*Source passage*:
━━━━━━━━━━━━━━━━━━━━

A team of geoscientists from the University of Chicago who have been studying the tectonic plates the continents sit on have discovered that half the mass that was there 60 million years ago gradually slipped under the Earth's surface.
The way this happened was long thought to be impossible.
When the Eurasian and Indian plates started smashing together all those millennia ago, the Himalayan mountains were created in one of the most dramatic visualisations ever of the impact plate tectonic forces can have. The research team calculated the amount of land mass before and after this collision to better understand its effect.
Their results showed that the difference in mass was huge, and this could only be explained by the missing chunk disappearing down into the Earth's mantle. This wasn't how these types of tectonic plates were thought to behave.
"We're taught in Geology 101 that continental crust is buoyant and can't descend into the mantle," said Miquela Ingalls, the graduate student who led the project.
Whereas oceanic crust can slide down into the mantle where it melts and mixes together, so-called continental crust is less dense and was thought to get pushed back up instead, like a football in a pool.

━━━━━━━━━━━━━━━━━━━━

*Excerpted records*:
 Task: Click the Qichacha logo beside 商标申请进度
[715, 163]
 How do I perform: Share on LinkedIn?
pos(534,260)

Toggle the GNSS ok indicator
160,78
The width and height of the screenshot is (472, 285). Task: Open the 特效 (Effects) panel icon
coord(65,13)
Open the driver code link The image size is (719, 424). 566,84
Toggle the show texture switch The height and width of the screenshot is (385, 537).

━━━━━━━━━━━━━━━━━━━━

*Work instructions*: In the text about the collision of the Eurasian and Indian plates, who led the research project? The records aren't needed for this.

*Result of the task*: Miquela Ingalls, a graduate student, led the project.